- [What is being asked] From the first line of the material below to the line containing "644x327 pixels.", repeat every line exactly and add nothing.

Segment Open

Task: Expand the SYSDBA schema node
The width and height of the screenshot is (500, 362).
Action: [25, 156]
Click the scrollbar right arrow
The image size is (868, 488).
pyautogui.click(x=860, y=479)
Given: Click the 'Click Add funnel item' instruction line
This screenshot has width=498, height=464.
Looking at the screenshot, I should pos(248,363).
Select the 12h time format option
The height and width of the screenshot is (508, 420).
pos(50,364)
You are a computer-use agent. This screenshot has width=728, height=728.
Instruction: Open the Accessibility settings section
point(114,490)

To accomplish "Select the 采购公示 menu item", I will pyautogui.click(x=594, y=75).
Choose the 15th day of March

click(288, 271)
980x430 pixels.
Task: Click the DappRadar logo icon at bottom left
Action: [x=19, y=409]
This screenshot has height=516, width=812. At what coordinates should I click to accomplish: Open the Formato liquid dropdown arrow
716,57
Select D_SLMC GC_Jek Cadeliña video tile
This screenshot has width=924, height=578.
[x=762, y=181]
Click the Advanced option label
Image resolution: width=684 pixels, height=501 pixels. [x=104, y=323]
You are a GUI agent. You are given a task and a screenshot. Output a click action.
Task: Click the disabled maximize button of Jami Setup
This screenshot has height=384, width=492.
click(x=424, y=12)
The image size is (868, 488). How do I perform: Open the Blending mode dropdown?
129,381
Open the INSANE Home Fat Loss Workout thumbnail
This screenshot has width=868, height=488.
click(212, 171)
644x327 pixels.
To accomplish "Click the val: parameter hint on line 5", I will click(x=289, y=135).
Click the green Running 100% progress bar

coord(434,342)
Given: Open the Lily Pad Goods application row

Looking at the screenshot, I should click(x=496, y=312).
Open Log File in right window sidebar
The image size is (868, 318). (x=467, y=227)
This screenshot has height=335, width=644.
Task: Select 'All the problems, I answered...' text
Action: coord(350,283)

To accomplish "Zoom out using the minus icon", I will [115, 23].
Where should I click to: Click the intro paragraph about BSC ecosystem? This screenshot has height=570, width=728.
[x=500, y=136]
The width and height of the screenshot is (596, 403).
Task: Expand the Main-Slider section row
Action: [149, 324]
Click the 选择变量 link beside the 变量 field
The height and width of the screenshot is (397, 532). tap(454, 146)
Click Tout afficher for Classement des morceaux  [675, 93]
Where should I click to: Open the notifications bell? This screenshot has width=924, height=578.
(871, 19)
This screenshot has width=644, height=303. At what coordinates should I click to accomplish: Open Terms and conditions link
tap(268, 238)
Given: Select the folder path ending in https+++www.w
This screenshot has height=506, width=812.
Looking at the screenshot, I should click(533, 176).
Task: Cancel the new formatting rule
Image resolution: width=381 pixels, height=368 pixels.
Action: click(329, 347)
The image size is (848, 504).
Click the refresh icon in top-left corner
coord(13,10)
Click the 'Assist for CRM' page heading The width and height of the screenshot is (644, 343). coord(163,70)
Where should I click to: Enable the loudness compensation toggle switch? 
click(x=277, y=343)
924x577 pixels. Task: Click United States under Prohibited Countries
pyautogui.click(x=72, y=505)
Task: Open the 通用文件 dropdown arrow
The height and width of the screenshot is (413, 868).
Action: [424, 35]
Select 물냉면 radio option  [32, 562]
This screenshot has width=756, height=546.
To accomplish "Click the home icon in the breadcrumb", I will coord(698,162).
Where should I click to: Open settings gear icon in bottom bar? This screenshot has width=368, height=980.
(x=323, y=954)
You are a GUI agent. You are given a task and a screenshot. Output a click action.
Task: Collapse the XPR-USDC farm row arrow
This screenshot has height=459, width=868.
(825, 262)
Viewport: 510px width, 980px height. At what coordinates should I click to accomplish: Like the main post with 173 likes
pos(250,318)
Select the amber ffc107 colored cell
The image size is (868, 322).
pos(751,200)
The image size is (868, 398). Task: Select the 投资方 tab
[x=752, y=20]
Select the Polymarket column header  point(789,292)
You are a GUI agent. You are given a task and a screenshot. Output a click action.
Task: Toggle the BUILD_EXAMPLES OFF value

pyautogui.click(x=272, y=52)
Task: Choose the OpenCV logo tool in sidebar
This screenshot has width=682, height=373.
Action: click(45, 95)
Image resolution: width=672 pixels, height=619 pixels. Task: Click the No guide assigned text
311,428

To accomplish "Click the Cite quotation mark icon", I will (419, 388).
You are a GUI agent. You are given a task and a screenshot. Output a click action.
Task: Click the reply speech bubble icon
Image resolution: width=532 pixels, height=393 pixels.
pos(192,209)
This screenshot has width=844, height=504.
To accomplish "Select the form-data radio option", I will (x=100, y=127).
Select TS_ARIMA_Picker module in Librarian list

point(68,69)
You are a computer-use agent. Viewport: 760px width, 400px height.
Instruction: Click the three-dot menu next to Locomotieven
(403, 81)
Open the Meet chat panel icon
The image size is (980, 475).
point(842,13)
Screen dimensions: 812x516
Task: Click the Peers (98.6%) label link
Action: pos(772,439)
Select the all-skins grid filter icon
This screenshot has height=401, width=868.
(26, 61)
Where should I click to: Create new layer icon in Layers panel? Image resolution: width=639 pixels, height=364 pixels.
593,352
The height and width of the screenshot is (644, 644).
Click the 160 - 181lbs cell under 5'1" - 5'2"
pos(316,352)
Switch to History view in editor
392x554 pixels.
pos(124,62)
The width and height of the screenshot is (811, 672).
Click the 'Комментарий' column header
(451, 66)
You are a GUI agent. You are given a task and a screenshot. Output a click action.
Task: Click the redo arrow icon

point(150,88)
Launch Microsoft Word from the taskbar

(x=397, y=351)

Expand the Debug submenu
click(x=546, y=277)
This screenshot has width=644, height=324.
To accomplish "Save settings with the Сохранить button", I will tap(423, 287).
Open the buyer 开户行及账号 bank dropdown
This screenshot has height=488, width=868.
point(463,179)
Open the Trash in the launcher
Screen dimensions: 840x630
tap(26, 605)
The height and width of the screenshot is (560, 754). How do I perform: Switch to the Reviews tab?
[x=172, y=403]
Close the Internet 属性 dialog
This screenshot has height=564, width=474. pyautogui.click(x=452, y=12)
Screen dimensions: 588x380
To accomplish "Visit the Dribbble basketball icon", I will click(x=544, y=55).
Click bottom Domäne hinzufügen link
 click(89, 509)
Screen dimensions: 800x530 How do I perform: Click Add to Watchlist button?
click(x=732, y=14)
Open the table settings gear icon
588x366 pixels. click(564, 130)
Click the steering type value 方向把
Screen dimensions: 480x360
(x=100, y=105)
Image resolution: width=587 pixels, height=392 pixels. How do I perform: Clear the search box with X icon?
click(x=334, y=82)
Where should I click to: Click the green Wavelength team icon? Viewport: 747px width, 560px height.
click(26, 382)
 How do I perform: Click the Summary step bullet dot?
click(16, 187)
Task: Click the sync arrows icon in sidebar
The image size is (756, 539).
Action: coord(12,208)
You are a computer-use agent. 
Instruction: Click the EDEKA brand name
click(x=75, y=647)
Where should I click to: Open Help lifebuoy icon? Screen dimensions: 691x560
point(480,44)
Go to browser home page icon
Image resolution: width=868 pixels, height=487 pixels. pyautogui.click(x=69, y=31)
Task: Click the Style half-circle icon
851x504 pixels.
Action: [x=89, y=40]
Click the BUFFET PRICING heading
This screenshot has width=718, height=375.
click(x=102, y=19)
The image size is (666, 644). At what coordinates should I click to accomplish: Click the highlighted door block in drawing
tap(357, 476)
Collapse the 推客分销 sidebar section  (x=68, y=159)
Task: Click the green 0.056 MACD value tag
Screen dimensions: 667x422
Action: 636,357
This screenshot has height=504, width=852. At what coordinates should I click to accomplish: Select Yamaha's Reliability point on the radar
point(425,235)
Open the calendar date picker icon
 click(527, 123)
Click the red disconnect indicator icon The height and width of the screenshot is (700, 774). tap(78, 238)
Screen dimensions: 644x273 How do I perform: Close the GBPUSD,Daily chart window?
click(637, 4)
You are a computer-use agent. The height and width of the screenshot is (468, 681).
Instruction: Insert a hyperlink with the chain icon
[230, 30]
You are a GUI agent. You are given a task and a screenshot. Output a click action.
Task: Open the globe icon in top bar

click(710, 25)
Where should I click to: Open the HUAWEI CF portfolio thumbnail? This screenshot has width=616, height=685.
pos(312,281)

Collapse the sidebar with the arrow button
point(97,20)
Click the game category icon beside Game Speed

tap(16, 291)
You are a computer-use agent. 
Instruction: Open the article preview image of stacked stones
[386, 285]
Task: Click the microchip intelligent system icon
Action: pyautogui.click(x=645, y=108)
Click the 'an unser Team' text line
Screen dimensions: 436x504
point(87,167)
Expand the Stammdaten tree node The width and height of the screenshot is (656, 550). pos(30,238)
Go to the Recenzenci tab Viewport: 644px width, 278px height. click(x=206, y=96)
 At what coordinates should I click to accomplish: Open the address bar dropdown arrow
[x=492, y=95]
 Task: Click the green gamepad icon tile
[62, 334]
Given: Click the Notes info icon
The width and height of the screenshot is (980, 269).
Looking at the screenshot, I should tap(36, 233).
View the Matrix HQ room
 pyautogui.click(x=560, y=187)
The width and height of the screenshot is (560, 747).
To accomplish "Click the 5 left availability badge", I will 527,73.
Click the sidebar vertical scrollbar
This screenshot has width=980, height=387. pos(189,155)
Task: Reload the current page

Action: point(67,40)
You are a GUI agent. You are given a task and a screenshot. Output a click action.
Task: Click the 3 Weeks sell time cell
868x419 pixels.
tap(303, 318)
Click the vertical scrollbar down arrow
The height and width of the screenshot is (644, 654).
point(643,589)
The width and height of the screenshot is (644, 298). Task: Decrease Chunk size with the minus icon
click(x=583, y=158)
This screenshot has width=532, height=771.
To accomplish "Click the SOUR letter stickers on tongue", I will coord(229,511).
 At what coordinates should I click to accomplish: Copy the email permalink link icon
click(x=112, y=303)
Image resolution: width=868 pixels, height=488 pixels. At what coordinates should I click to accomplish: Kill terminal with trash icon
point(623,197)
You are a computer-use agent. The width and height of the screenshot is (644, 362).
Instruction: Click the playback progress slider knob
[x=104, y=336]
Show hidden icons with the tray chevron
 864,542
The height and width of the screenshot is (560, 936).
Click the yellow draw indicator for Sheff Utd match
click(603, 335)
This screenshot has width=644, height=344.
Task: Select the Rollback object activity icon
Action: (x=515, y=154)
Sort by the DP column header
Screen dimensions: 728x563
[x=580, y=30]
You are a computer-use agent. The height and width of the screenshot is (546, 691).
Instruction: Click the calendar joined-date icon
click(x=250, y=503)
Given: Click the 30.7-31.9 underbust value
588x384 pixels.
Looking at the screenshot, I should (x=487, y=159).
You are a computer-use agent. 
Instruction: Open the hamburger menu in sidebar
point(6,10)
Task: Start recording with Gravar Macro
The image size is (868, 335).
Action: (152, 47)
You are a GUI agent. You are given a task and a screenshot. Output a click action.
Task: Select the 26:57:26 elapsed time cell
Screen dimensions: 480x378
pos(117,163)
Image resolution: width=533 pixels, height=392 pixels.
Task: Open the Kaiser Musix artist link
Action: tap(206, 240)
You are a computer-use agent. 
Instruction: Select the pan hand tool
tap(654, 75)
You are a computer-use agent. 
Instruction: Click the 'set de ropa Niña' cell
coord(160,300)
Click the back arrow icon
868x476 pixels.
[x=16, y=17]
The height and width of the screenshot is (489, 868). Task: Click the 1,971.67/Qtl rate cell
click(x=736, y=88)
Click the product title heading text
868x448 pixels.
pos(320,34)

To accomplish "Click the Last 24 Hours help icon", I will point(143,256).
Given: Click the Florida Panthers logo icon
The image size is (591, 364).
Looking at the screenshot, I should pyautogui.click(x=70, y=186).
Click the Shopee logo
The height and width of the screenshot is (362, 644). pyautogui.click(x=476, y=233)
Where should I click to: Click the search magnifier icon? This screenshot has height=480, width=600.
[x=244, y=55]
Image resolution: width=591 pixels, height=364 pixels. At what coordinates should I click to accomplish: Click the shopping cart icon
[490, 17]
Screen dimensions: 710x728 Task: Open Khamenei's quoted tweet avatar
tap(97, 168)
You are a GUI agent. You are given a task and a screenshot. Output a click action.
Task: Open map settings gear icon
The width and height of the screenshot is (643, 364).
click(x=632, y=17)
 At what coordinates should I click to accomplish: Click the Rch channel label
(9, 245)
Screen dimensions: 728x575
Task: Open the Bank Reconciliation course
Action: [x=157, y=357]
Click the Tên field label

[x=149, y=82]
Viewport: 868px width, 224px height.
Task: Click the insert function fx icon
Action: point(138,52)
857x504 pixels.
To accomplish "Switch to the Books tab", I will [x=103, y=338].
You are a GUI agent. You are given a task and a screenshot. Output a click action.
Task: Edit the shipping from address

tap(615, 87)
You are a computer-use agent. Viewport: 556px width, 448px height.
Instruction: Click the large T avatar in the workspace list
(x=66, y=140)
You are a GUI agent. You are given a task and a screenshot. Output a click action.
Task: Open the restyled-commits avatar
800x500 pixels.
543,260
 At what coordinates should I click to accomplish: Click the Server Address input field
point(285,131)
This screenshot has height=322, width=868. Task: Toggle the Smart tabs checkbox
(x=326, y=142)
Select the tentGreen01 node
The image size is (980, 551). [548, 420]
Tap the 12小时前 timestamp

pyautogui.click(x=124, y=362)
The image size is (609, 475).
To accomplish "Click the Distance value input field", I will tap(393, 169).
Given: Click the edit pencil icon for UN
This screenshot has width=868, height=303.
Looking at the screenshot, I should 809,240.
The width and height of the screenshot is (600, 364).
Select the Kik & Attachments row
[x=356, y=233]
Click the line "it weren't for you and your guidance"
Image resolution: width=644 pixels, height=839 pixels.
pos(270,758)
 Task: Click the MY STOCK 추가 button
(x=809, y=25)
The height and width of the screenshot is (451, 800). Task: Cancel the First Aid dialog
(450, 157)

Segment Closed

- [Written solution]
Task: Expand the SYSDBA schema node
The width and height of the screenshot is (500, 362).
Action: [25, 156]
Click the scrollbar right arrow
The image size is (868, 488).
pyautogui.click(x=860, y=479)
Given: Click the 'Click Add funnel item' instruction line
This screenshot has width=498, height=464.
Looking at the screenshot, I should pos(248,363).
Select the 12h time format option
The height and width of the screenshot is (508, 420).
pos(50,364)
You are a computer-use agent. This screenshot has width=728, height=728.
Instruction: Open the Accessibility settings section
point(114,490)

To accomplish "Select the 采购公示 menu item", I will pyautogui.click(x=594, y=75).
Choose the 15th day of March

click(288, 271)
980x430 pixels.
Task: Click the DappRadar logo icon at bottom left
Action: [x=19, y=409]
This screenshot has height=516, width=812. At what coordinates should I click to accomplish: Open the Formato liquid dropdown arrow
716,57
Select D_SLMC GC_Jek Cadeliña video tile
This screenshot has width=924, height=578.
[x=762, y=181]
Click the Advanced option label
Image resolution: width=684 pixels, height=501 pixels. [x=104, y=323]
You are a GUI agent. You are given a task and a screenshot. Output a click action.
Task: Click the disabled maximize button of Jami Setup
This screenshot has height=384, width=492.
click(x=424, y=12)
The image size is (868, 488). How do I perform: Open the Blending mode dropdown?
129,381
Open the INSANE Home Fat Loss Workout thumbnail
This screenshot has width=868, height=488.
click(212, 171)
644x327 pixels.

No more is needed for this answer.